I am trying to create a regular expression that will allow me to split the strings below on the central comma only.
str_1 <- "N(0, 1)"
str_2 <- "N(N(0.1, 1), 1)"
str_3 <- "N(U(0, 1), 1)"
str_4 <- "N(0, T(0, 1))"
str_5 <- "N(N(0, 1), N(0, 1))"
Think of them as parameters of the distributions. Now, I would like to split on the comma of the "top-level".
Some details: The numbers can be decimal numbers and both positive and negative. They will always be grouped either inside U()
, N()
, LN()
or T()
and separated by a comma. More groupings will be added later, so a more general solution is required or that it is easily extendable. What I am looking to do is split the expressions at the "top level" comma.
Now, the first case of str_1
is straight forward using:
unlist(strsplit(str_1, ",", perl = TRUE))
Before I proceed, I need to know whether I have a nesting. I know that I will have more than one of either N, U, LN or T if there is a nesting. So to check, I did (for str_2
):
length(attr(gregexpr("(N|LN|U|T)", str_2, perl = TRUE)[[1]], "match.length")) > 1
Having established whether I have a nesting (might be a cleaner way to test this?), I can proceed to work out the split for the remaining strings. However, this is where I am stuck. Given that I can't count the commas since the cases str_2
, str_3
and str_4
would be ambiguous. How would I ensure that I only split on the central comma?

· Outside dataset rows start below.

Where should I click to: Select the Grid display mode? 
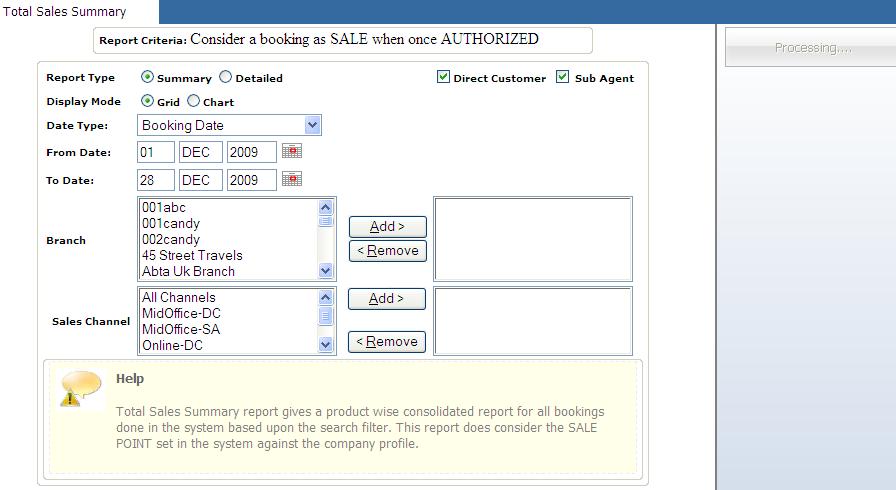pos(148,101)
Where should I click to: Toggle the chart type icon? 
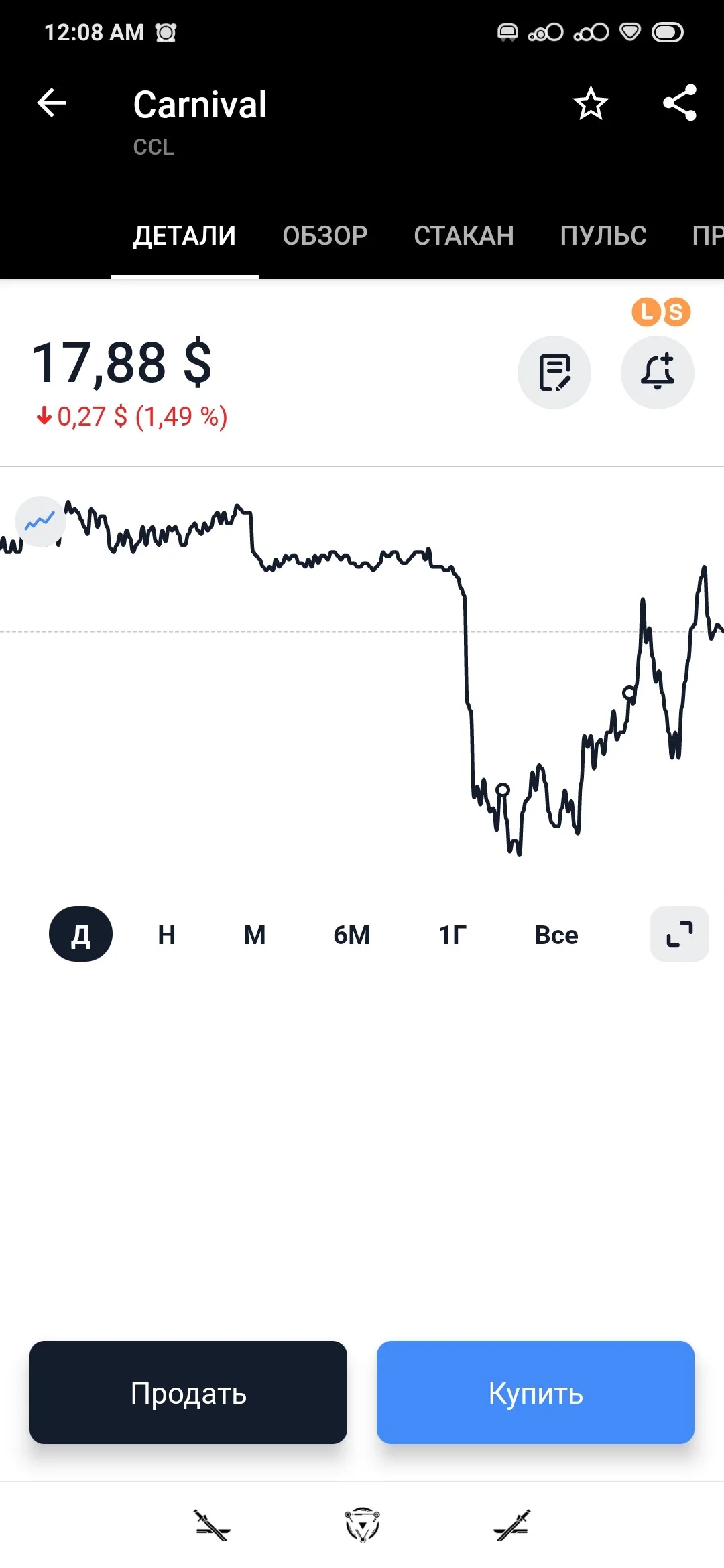(40, 521)
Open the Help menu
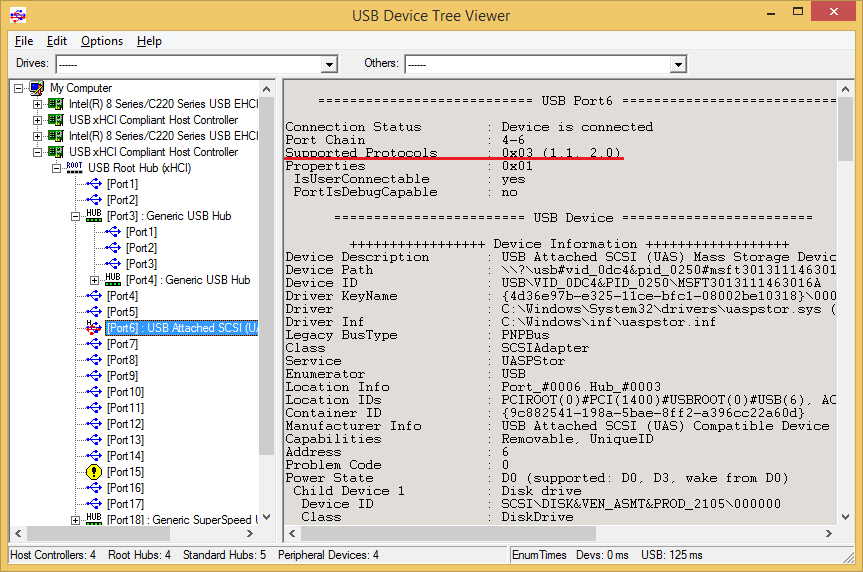 click(x=149, y=41)
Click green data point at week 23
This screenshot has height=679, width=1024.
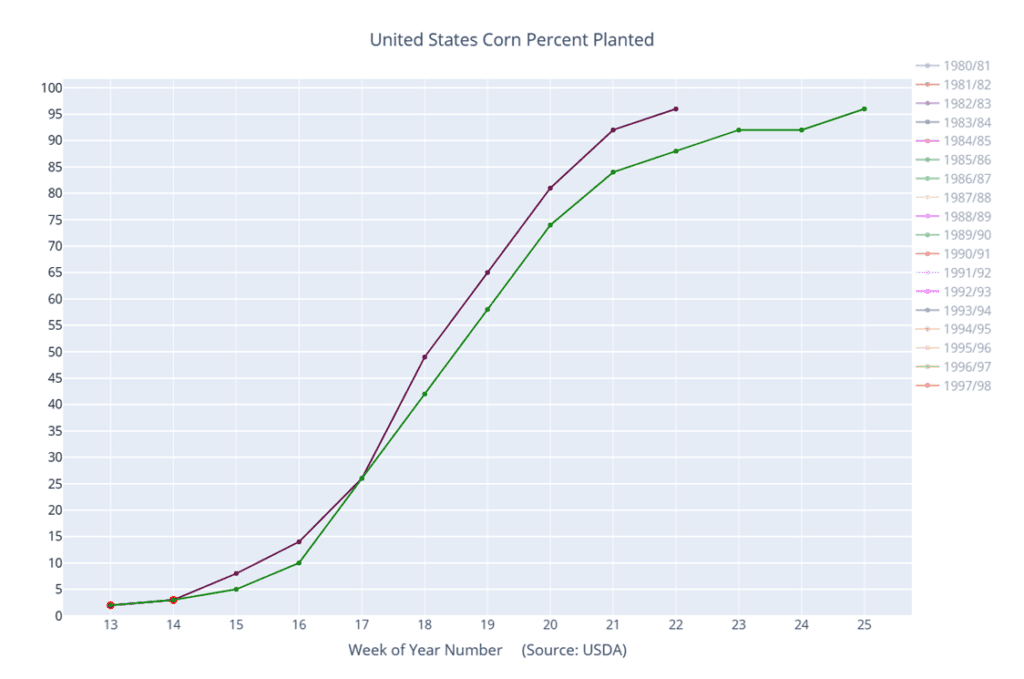[x=739, y=130]
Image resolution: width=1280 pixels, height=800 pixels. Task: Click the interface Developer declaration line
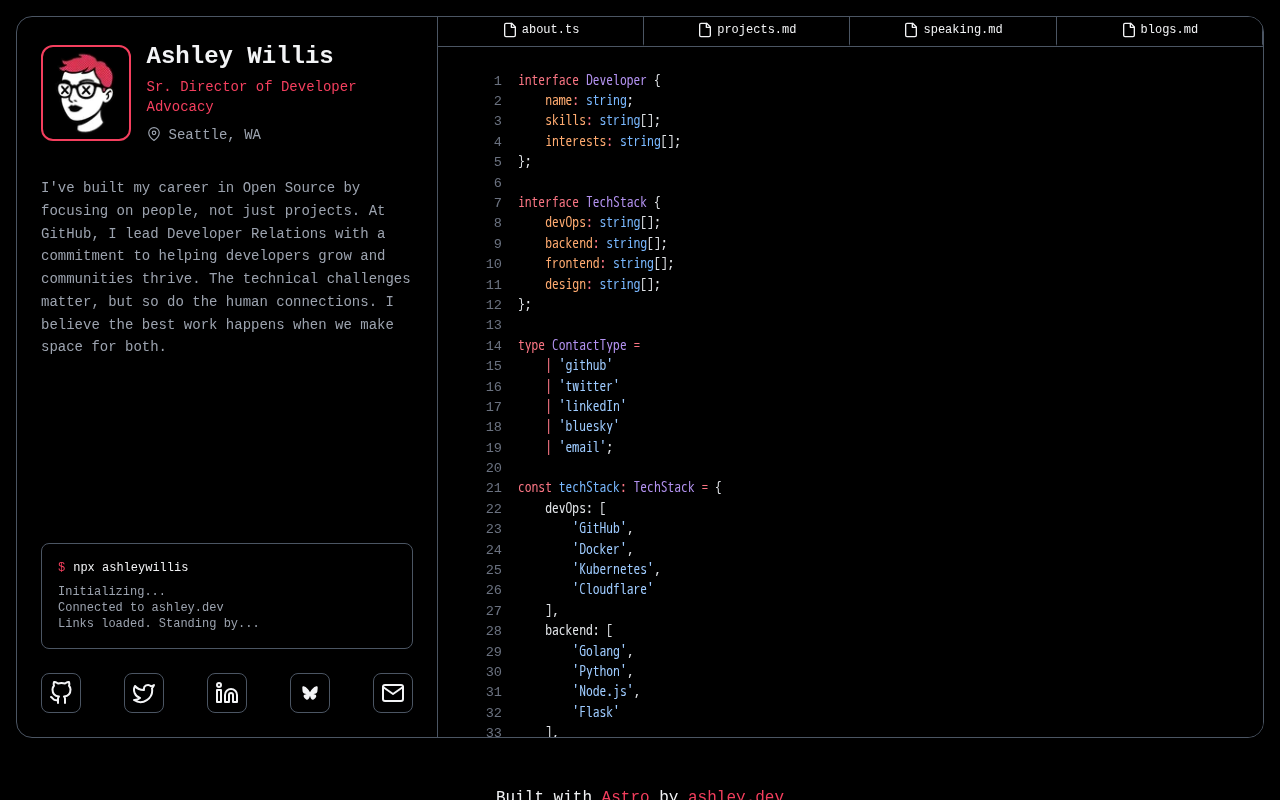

I expect the following outputs (so trimming away the first letter and parenthesis and last parenthesis)
# str_2
"N(0.1, 1)" "1"
# str_3
"U(0, 1)" "1"
# str_4
"0" "T(0, 1)"
# str_5
"N(0, 1)" "N(0, 1)"
I would like to stay with base R to reduce the number of dependencies for the code if possible. Any help is much appreciated. It is also possible that this is not solvable by a regex, but requires a programatic approach possibly by recursion as suggeste in this Java question.
If your character vectors are in the format you showed, you can achieve what you need with a single PCRE regex:
(?:\G(?!^)\s*,\s*|^N\()\K(?:\d+|\w+(\([^()]*(?:(?1)[^()]*)*\)))(?=\s*,|\)$)
See the regex demo. Details
(?:\G(?!^)\s*,\s*|^N\()
- end of the previous successful match (\G(?!^)
) and then a comma enclosed with zero or more whitespace chars (\s*,\s*
) or a N(
string at the start of the string (^N\(
)\K
- a match reset operator that discards all text matched so far from the current match memory buffer(?:
- start of non-capturing group
\d+
- one or more digits|
- or\w+
- one or more word chars(\([^()]*(?:(?1)[^()]*)*\))
- Group 1 (needed for recursion to work correctly): a (
, then any zero or more chars other than a (
and )
, then zero or more occurrences of the Group 1 pattern (recursed) and then zero or more chars other than (
and )
and then a )
char)
- end of the non-capturing group(?=\s*,|\)$)
- immediately followed with zero or more whitespaces and then a comma or )
char at the end of string.See the regex demo:
strs <- c("N(0, 1)", "N(N(0.1, 1), 1)", "N(U(0, 1), 1)", "N(0, T(0, 1))", "N(N(0, 1), N(0, 1))")
p <- "(?:\\G(?!^)\\s*,\\s*|^N\\()\\K(?:\\d+|\\w+(\\([^()]*(?:(?1)[^()]*)*\\)))(?=\\s*,|\\)$)"
regmatches(strs, gregexpr(p, strs, perl=TRUE))
# => [[1]]
# [1] "0" "1"
#
# [[2]]
# [1] "N(0.1, 1)" "1"
#
# [[3]]
# [1] "U(0, 1)" "1"
#
# [[4]]
# [1] "0" "T(0, 1)"
#
# [[5]]
# [1] "N(0, 1)" "N(0, 1)"